From the Württemberg lineage of Count Eberhard, Uhland reports after the son's defeat in the Battle of Reutlingen in 1388:

"He meets the old father alone at the midday meal, a frosty welcome! Not a word is heard in the hall. Ulrich sits opposite his father at the table, his eyes are cast down, wine and fish are brought to him; then the old man grabs a knife and doesn't speak a word, and cuts the tablecloth in two between them."8

cf, 1. Riedel, Joschka: Einflüsse des antiken Symposions auf die christliche und jüdische Mahlpraxis. Geog-August-Universität Göttingen 2013. p.1 ff.
cf. 2. Trattner, Irma: Repräsentation mittelalterlicher Fest- und Tischkultur im Bild. Universität Salzburg/Kunstsuniversitä Linz. o.J. (ca. 2011), pp. 1-13.
cf. 3. Tüpker, Ulrike: Kunst aus der Stille. A tribute to the picture weaving of the Henriettenstiuftung. Hanover 2005. p. 39.
4. association of protestant sacristan in Bavaria: The white blankets and cloths on the altar. www.kirchen-bayern.de
Heideloff, Carl Alexander von: Der christliche Altar, ärchälogisch und artistisch dargestellt. 1838 o.S., from: Bayerische Staatsbibliothek.
cf. 6. Mecheels, Stefan et al: Cultural & Industrial History of Textiles. S. 27ff. Bönnigheit. On the question "Is flax the oldest textile fiber?"
7. Goody, Jack: On the History of the Family. Munich 2002.
8. Uhland, Ludwig: The Battle of Reutlingen.

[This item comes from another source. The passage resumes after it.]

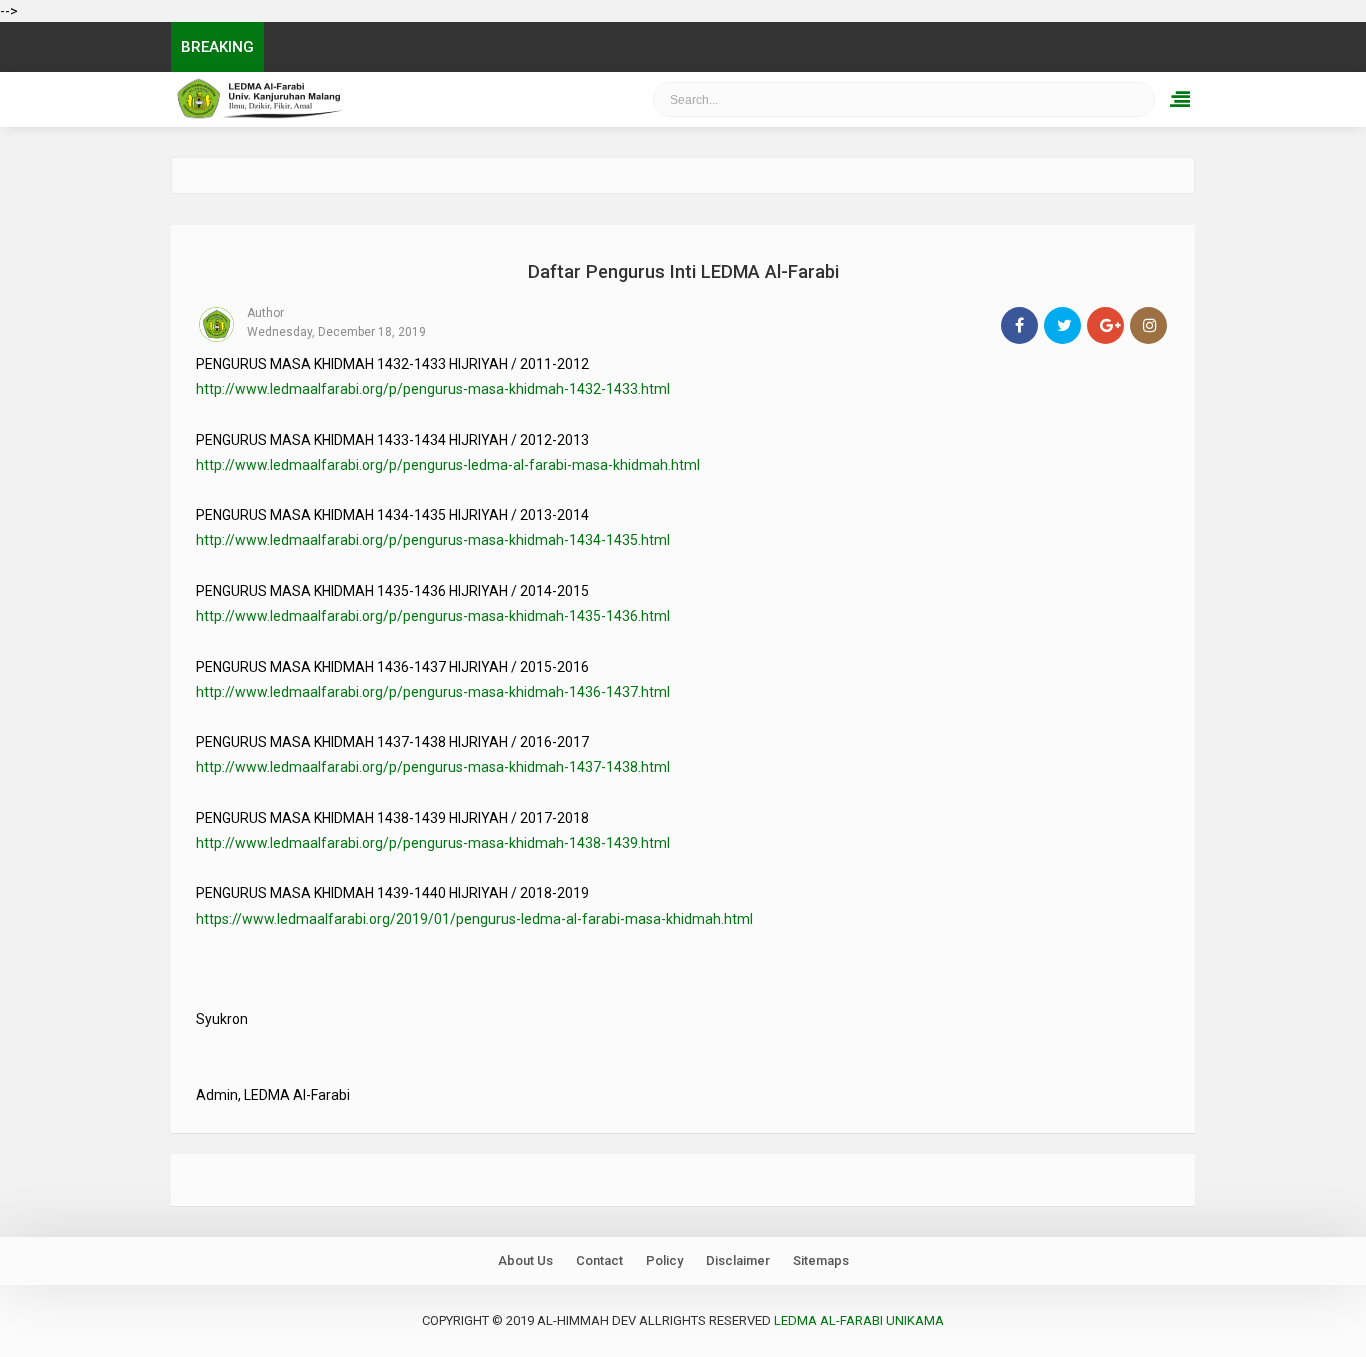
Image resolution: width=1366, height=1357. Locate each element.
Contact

Clear line in neutral tones - collection development concept

Branching of a leaf

The basic theme of the jacquard table linen collection is the design with linear, folded or organic structures and fine shades. The color scheme moves in neutral tones between gray, gray-blue, beige and nature. From brainstorming on the theme of chaos and order, associations are derived such as leaf and plant structures, branching, folding, rock and crystalline structures, shadows cast and silhouettes in nature and technology. Collages, drawings and sketches emerge. Digital jacquard technology makes it possible to convert hand-drawn filigree designs into fabric as a small series according to free designs. Instead of ornamental weave variations, the decision is made for shading satin weaves and the reduction to neutral tones. The final confection is done by hand as a contrast to machine production without machine seams. The material is limited to linen in the weft and Lyocell in the warp yarn as regenerated fiber from local woods.

Work process and technical specifications

The starting point are hand-drawn designs in pencil, colored pencil, ink and collages.

work steps1The designs are digitized and edited in Photoshop, reduced to the desired number of shades of gray, refined in line, neatened and worked out in detail. For the bindings, the designs are reproduced lengthwise or all-over. In the AraWeave binding program, the gray tones are covered with bindings. Shading satin weaves are selected for a uniform, restrained weave appearance.

The weft material is fine linen in Nm 30 to 40 and delicate gray to natural tones. The weft density is set at 27 threads per centimeter for a fabric that lies well on the table with a noble sheen. The warp density is 48 threads per centimeter with a warp width of 1.65 meters.

The table runners are woven crosswise. Thus, after a length of 60 centimeters, each runner can be redesigned. This makes unique and small series, trials and experiments possible. The triple-galleted design makes it necessary to repeat after every 55 centimeters. Occasionally, repeats of 27.5 centimeters are also chosen.

In the designs, the task was to approach design criteria: how much clarity should there be, how much reduction, how much detail is possible, how much subtlety, shading, condensation, how fine or broad a stroke. Straight lines or sketchy impression. How does the design behave when woven, how when washed, how does it look and feel. The result is a series of woven designs that appear light and graceful, elegant and individual.